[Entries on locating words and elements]
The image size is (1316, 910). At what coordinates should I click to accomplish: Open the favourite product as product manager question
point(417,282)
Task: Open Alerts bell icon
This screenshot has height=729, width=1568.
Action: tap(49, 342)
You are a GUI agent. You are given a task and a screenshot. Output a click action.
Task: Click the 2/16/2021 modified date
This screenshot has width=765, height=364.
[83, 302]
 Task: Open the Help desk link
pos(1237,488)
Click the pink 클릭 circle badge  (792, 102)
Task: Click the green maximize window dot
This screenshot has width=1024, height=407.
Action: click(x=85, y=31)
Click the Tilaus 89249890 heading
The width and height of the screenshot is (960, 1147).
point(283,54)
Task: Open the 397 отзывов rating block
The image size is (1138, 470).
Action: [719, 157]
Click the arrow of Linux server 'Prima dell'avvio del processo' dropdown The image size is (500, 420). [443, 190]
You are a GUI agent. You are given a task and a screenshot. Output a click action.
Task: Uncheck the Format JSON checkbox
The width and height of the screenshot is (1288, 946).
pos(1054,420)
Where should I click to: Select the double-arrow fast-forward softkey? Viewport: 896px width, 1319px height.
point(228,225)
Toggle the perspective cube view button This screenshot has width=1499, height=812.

** Stated task **
Rename "Open" to "Launch" everywhere in the lines above. Reproduce the lines with nothing else changed.

** Completed task **
The image size is (1316, 910). At what coordinates should I click to accomplish: Launch the favourite product as product manager question
point(417,282)
Task: Launch Alerts bell icon
This screenshot has height=729, width=1568.
Action: tap(49, 342)
You are a GUI agent. You are given a task and a screenshot. Output a click action.
Task: Click the 2/16/2021 modified date
This screenshot has width=765, height=364.
[83, 302]
 Task: Launch the Help desk link
pos(1237,488)
Click the pink 클릭 circle badge  (792, 102)
Task: Click the green maximize window dot
This screenshot has width=1024, height=407.
Action: click(x=85, y=31)
Click the Tilaus 89249890 heading
The width and height of the screenshot is (960, 1147).
point(283,54)
Task: Launch the 397 отзывов rating block
The image size is (1138, 470).
Action: [719, 157]
Click the arrow of Linux server 'Prima dell'avvio del processo' dropdown The image size is (500, 420). [443, 190]
You are a GUI agent. You are given a task and a screenshot. Output a click action.
Task: Uncheck the Format JSON checkbox
The width and height of the screenshot is (1288, 946).
pos(1054,420)
Where should I click to: Select the double-arrow fast-forward softkey? Viewport: 896px width, 1319px height.
point(228,225)
Toggle the perspective cube view button This screenshot has width=1499, height=812.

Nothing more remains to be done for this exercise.